EXERCISE DATA

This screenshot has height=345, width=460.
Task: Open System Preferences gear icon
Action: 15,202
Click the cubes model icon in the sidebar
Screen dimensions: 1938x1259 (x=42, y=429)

TASK INSTRUCTIONS
Extract each line from the records that contains the string "icon", treating uppercase and lowercase letters as different.

WRITTEN SOLUTION
Task: Open System Preferences gear icon
Click the cubes model icon in the sidebar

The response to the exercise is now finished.